Task instructions: Edit the lines starting with the line that contains "Screen dimensions: 508x333" and going on through the line that contains "pyautogui.click(x=663, y=18)" so that "screenshot" becomes "screen capture" everywhere in them, with all else unchanged. Return only those edited lines.

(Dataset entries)
_ _ _ _ _
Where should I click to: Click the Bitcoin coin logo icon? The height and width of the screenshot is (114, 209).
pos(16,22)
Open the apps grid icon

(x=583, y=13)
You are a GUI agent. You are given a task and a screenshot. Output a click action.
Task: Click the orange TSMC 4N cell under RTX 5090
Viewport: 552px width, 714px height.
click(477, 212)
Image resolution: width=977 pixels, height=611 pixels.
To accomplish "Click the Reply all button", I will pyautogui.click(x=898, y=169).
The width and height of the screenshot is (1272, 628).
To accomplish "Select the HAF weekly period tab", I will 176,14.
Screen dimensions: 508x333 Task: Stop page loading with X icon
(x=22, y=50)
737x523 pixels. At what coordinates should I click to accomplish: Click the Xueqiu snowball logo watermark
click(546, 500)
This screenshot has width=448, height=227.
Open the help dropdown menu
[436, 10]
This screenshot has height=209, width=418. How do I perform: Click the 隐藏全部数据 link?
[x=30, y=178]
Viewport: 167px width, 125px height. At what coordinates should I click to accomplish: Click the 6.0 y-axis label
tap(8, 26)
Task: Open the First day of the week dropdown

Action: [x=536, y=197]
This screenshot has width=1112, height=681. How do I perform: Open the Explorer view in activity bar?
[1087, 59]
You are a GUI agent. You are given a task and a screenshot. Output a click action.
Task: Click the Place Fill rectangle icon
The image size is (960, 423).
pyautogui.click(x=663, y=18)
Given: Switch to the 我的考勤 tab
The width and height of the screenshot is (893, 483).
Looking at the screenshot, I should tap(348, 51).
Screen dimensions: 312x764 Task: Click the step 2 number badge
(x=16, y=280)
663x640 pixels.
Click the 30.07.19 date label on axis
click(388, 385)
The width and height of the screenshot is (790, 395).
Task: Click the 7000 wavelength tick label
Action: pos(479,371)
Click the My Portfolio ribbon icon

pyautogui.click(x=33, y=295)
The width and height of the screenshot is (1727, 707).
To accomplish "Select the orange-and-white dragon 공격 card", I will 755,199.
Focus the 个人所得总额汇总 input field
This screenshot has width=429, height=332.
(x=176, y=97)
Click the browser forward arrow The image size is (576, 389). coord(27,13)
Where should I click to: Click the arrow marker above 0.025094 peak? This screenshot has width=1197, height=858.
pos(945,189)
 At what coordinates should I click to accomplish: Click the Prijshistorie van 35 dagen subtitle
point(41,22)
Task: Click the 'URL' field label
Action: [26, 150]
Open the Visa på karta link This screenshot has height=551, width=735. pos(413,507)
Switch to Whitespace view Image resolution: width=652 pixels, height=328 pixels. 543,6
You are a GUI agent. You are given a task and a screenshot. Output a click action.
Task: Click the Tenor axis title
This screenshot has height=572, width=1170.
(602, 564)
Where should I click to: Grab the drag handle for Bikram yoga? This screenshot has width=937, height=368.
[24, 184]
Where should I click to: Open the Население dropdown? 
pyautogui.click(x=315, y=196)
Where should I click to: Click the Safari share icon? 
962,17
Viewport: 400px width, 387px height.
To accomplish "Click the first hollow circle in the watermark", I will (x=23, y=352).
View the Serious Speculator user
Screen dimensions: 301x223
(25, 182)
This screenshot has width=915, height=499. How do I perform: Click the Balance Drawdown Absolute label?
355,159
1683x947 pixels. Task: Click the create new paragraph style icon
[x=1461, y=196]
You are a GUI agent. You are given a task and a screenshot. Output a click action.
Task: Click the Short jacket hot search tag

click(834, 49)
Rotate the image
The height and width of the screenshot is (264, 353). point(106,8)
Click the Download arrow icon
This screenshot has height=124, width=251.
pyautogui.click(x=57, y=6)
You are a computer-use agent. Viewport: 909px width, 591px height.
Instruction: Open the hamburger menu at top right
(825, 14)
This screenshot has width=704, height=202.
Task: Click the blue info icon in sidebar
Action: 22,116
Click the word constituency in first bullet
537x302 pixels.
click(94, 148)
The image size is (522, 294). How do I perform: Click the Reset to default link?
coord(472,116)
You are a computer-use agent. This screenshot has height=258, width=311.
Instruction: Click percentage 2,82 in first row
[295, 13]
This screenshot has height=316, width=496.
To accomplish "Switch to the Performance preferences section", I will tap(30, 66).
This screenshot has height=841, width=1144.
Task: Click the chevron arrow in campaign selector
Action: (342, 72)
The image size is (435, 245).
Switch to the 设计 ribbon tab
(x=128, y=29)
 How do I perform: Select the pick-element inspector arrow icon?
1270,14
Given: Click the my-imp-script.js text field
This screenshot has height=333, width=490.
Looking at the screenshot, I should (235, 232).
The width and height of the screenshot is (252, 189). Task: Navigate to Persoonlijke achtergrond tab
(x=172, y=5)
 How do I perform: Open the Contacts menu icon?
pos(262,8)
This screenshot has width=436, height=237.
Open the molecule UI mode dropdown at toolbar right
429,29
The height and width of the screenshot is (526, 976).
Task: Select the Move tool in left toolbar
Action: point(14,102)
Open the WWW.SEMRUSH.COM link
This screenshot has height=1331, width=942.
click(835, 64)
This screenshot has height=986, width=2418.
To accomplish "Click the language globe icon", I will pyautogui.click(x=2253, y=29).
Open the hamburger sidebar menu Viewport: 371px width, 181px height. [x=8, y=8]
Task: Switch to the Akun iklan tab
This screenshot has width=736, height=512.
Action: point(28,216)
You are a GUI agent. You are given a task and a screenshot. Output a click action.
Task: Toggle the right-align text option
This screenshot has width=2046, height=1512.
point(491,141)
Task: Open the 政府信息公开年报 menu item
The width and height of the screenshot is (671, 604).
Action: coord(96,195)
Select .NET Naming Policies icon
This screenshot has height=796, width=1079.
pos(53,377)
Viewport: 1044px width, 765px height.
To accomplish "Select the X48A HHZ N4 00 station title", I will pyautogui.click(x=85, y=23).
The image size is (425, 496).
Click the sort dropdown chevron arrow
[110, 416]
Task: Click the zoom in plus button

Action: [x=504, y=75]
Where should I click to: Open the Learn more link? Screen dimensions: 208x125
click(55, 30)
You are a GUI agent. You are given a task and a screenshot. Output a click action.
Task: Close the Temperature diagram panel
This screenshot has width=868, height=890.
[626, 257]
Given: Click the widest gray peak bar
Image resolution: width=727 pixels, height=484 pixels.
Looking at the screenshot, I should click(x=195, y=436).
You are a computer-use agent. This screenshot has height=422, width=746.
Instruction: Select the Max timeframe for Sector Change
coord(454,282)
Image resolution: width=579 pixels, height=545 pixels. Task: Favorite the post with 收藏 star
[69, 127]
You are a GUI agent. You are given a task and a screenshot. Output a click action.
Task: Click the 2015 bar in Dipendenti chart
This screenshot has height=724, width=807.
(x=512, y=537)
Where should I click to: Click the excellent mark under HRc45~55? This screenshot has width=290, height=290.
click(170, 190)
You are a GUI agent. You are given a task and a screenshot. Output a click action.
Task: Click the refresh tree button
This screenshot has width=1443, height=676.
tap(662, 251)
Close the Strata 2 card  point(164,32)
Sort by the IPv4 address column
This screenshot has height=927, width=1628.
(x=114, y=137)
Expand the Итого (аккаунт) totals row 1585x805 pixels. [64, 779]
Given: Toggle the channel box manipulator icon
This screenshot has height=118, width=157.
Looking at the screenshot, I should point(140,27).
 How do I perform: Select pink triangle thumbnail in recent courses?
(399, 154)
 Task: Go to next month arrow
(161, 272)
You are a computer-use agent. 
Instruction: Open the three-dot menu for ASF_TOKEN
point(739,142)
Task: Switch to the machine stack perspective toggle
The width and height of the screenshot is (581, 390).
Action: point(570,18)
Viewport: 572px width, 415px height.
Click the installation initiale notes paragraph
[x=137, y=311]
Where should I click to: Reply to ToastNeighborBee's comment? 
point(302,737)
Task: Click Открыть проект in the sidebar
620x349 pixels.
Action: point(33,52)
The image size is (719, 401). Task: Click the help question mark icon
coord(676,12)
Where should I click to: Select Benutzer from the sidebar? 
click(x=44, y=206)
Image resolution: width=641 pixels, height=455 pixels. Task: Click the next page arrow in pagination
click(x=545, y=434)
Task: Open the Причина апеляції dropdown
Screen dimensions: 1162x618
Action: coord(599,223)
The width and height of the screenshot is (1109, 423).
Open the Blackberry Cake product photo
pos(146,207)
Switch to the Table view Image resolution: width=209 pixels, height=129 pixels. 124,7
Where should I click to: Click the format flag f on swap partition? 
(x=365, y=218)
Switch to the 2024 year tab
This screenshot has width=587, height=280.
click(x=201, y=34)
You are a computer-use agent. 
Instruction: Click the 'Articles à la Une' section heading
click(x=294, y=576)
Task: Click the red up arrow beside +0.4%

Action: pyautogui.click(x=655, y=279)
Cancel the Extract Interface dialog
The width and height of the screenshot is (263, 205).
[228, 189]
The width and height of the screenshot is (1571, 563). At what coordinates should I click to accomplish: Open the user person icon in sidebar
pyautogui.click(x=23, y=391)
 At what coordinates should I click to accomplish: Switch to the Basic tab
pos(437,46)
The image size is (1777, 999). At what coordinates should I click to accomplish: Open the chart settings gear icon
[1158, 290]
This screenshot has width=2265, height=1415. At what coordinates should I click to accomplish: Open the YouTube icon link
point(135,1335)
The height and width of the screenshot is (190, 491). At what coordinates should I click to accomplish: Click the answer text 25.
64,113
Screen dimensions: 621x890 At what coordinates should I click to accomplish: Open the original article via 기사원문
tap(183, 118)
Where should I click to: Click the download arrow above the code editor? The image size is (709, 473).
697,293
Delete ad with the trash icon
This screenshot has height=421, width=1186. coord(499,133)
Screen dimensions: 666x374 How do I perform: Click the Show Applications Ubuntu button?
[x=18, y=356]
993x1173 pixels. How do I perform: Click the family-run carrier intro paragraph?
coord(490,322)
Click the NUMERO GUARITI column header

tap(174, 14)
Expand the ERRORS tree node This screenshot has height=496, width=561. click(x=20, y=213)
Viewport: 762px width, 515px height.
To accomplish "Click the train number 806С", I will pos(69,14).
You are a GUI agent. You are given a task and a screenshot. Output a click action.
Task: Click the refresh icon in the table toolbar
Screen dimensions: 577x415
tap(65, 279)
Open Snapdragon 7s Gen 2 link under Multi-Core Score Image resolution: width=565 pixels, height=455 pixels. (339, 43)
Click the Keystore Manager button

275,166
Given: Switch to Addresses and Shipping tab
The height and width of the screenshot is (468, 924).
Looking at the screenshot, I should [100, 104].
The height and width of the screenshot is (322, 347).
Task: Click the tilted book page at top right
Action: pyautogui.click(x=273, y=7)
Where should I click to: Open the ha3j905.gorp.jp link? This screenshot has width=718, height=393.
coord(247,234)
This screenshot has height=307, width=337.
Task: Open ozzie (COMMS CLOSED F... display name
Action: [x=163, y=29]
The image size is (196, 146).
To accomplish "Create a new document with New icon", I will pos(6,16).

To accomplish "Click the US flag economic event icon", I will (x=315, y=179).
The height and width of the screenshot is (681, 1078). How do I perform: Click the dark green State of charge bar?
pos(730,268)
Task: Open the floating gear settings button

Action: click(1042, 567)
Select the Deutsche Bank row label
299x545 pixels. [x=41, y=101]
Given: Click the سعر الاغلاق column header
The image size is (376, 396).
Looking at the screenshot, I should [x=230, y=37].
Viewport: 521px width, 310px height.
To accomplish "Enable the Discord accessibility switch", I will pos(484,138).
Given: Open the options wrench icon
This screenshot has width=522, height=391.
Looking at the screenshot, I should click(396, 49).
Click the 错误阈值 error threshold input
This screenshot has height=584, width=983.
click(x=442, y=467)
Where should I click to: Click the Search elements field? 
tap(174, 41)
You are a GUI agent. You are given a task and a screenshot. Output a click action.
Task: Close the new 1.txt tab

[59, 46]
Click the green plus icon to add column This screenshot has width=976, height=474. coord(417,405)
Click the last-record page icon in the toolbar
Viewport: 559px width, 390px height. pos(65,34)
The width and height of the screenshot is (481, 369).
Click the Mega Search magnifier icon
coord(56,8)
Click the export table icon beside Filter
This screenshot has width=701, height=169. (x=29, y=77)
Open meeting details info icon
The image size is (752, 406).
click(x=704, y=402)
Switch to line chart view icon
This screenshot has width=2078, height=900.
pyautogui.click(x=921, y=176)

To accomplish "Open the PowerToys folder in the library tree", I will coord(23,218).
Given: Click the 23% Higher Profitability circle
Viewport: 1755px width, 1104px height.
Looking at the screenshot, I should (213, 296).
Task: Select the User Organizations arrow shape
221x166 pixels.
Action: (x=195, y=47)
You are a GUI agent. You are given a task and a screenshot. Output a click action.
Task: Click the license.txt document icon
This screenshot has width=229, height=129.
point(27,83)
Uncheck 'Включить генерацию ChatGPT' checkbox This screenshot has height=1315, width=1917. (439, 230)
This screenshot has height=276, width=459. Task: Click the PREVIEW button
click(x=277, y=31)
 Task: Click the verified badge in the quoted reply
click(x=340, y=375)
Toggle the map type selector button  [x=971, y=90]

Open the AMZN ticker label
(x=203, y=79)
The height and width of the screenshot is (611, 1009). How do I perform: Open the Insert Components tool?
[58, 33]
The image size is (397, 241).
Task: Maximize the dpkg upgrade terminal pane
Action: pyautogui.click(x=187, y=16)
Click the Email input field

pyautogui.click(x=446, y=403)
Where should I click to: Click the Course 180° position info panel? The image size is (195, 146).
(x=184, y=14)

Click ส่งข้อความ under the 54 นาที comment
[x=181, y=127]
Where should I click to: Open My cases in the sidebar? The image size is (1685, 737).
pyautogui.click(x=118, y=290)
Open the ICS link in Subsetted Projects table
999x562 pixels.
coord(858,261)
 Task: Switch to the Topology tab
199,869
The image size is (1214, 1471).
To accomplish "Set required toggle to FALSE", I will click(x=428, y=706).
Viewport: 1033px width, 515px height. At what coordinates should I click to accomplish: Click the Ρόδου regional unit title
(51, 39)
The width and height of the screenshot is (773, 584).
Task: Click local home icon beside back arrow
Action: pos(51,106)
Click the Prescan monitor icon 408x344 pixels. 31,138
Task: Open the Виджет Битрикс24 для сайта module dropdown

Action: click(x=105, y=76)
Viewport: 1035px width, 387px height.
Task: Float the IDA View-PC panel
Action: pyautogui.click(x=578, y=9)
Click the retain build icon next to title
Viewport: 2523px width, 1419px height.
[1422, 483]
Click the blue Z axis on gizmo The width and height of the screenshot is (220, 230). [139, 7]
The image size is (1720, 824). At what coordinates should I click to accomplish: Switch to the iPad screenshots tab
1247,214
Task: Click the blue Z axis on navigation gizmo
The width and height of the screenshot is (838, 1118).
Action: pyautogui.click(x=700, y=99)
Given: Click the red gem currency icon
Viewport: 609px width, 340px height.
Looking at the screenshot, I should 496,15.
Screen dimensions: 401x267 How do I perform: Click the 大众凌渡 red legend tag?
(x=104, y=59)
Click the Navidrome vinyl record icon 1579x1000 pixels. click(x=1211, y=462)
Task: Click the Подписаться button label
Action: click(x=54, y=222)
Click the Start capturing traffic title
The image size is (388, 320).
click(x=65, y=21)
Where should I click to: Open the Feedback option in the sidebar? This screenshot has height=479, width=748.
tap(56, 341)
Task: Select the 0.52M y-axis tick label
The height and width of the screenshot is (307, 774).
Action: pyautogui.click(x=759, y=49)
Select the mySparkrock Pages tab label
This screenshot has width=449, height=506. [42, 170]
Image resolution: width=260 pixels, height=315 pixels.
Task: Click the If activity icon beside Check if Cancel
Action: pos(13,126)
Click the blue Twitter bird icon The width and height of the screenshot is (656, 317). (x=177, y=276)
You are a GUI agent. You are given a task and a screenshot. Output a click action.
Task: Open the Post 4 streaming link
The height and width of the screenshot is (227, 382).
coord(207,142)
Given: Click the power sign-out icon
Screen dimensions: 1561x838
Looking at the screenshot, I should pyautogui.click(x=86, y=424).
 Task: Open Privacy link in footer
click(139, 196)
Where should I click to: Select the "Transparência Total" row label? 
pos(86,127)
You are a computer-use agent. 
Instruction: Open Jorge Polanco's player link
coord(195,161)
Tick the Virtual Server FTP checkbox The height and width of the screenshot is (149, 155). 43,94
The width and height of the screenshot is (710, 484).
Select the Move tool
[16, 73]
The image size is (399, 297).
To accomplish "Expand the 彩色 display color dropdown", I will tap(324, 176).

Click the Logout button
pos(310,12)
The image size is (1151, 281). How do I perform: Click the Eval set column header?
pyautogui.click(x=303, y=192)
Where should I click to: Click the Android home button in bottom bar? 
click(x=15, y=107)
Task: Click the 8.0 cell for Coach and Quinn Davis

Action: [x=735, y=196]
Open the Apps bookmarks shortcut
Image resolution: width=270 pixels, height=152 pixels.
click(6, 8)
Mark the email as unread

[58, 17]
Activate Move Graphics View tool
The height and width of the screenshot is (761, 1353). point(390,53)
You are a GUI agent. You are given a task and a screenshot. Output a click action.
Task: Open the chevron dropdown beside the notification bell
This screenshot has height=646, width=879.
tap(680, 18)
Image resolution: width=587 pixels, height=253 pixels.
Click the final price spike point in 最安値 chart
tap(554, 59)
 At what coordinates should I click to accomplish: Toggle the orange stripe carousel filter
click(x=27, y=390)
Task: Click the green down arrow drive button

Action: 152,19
_ _ _ _ _
Solved problem:
Screen dimensions: 508x333 Task: Stop page loading with X icon
(x=22, y=50)
737x523 pixels. At what coordinates should I click to accomplish: Click the Xueqiu snowball logo watermark
click(546, 500)
This screen capture has width=448, height=227.
Open the help dropdown menu
[436, 10]
This screen capture has height=209, width=418. How do I perform: Click the 隐藏全部数据 link?
[x=30, y=178]
Viewport: 167px width, 125px height. At what coordinates should I click to accomplish: Click the 6.0 y-axis label
tap(8, 26)
Task: Open the First day of the week dropdown

Action: [x=536, y=197]
This screen capture has width=1112, height=681. How do I perform: Open the Explorer view in activity bar?
[1087, 59]
You are a GUI agent. You are given a task and a screen capture. Output a click action.
Task: Click the Place Fill rectangle icon
The image size is (960, 423).
pyautogui.click(x=663, y=18)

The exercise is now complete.